Don’t let the numbers scare you! Understanding financials for creative businesses
My sincerest apologies for not getting this post out last week as promised.
The key to having a profitable creative business is to have the right balance of creativity and business sense.
I totally understand that those of us who are creatively inclined tend to get intimidated by numbers. Our eyes glaze over, we start to cold sweat, you start to feel faint…you know how it goes.
We’re just afraid to look at the numbers.
Well, I’m here to guide you through the process of reading and understanding your financials so that you get a better picture of the financial health of your business, and more importantly, make better financial decisions.
The first thing I HIGHLY recommend is:
- GET A BOOKKEEPER OR ACCOUNTANT
It is imperative that as a small business owner you get bookkeeping and/or accounting services. It may seem like an additional cost, but it will serve you better in the long run. When the time comes for you to secure funding or file your income taxes, trust me, you are going to be only too glad that you had been keeping accurate accounting records. There are bookkeepers who work with small businesses and understand the kinds of budgets they are working with and price their services accordingly. Your time is precious and spending hours trying to do the books yourself is not worth it. Develop a system for recording ALL purchases (“Even if you buy a sweetie!” as my mother used to say) and sales and make sure you pass on that information to the relevant experts in a timely manner.
The three most important reports on your company’s financial performance are:
- Income Statement
- Cash Flow Statement
- Balance Sheet
The Income Statement
This is also called the Profit and Loss Statement. For the purposes of small businesses, it’s usually recorded monthly.
It’s basically a calculation of the income earned and the expenses incurred for a given period. It gives you an idea of how your business has been operating over a given period of time. It allows you to pinpoint specific items that are driving up your expenses, for e.g. the fluctuations in the cost of raw materials, cell phone usage etc. It also gives you an idea of what your actual profit (or loss) is.
This is how the statement is organized:
Sales– the amount of revenue generated by the business
Cost of goods sold– the costs directly associated with making or acquiring your products. So in the case of your creative business, it would be the cost of raw materials, duties and freight costs, labels and packaging costs.

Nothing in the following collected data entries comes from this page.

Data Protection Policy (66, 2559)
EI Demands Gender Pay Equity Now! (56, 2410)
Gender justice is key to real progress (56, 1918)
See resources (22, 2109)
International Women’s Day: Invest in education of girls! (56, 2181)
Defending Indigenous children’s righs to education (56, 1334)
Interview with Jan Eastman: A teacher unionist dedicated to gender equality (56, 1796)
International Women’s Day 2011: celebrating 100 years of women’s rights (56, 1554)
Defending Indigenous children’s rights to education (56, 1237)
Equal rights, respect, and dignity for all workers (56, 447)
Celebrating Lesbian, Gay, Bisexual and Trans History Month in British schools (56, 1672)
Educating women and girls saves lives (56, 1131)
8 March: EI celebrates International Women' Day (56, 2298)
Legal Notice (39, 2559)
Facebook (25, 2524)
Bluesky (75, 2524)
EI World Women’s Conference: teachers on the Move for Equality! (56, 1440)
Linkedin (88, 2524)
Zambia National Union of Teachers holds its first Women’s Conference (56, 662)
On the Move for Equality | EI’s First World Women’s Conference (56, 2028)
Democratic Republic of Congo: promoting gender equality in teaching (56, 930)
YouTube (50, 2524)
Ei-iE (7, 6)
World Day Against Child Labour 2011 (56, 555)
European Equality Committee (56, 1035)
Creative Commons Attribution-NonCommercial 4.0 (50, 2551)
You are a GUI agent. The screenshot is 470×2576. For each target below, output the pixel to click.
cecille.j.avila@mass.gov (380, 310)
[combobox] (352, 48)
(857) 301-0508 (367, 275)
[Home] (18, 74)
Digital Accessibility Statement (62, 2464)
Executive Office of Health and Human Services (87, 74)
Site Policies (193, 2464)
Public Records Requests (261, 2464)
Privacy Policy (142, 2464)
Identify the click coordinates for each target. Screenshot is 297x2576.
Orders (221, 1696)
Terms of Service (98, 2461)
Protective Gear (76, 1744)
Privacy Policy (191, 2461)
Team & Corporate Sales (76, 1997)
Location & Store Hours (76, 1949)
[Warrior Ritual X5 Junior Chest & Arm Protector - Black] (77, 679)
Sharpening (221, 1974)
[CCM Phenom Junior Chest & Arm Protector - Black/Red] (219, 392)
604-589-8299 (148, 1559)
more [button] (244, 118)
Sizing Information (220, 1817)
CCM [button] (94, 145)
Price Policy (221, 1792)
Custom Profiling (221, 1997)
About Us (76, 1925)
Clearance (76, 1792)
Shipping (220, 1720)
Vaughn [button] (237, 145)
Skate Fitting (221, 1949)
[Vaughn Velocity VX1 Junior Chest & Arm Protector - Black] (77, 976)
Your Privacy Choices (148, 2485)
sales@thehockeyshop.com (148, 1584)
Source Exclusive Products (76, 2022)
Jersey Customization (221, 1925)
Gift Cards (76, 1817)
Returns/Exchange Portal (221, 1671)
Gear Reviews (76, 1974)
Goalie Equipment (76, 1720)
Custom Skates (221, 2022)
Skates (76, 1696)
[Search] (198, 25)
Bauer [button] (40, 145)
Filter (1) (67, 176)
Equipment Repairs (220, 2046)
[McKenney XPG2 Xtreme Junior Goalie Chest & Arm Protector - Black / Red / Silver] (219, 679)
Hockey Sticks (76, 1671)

Gross Profit– This is calculated by subtracting the cost of goods sold from net sales. It does not include operating expenses or income Taxes.
Operating Expenses– these are the daily expense incurred in the operation of your business. They can be divided into sales and marketing and general/administrative expenses. It includes expenses such as rent, utilities, salaries, depreciation, and other overhead costs such as office supplies etc.
Total Expenses– This is the total of the expenses incurred in running your business, but not including taxes.
Net Income before taxes– this the income earned by a business before paying income taxes. You get this figure by subtracting the total operating expenses from the gross profit.
Net Income- Final income figure after all the relevant taxes have been deducted.
Here’s an example:
|Income Statement For Crest Shoe Company Inc.|
|For Year Ending 12/31/00|
|Cost of Goods Sold|
|Total Cost of Goods Sold||$371,373|
|MARKETING & SALES|
|Sales & Mktg Salaries||$137,243|
|Collateral & Promotions||$13,381|
|Other Sales & Mkt Costs||$3,412|
|Total Marketing & Sales Expenses||$181,349|
|GENERAL & ADMINISTRATIVE|
|Other Overhead Costs||$28,875|
|Total General & Administrative||$223,336|
|Total Operating Expenses||$404,685|
|Net Income Before Taxes||$361,574|
Source: click here
To get started, I recommend this free cloud based accounting system called Waveapps where you can create and send custom invoices, record sales, payments and purchases. And best of all you don’t have to do the reports yourself, they’re generated automatically. You can even generate the accounting reports for specific time periods or compare periods. However, you still need to understand how the calculations are done, as well as the implications of the numbers that are generated.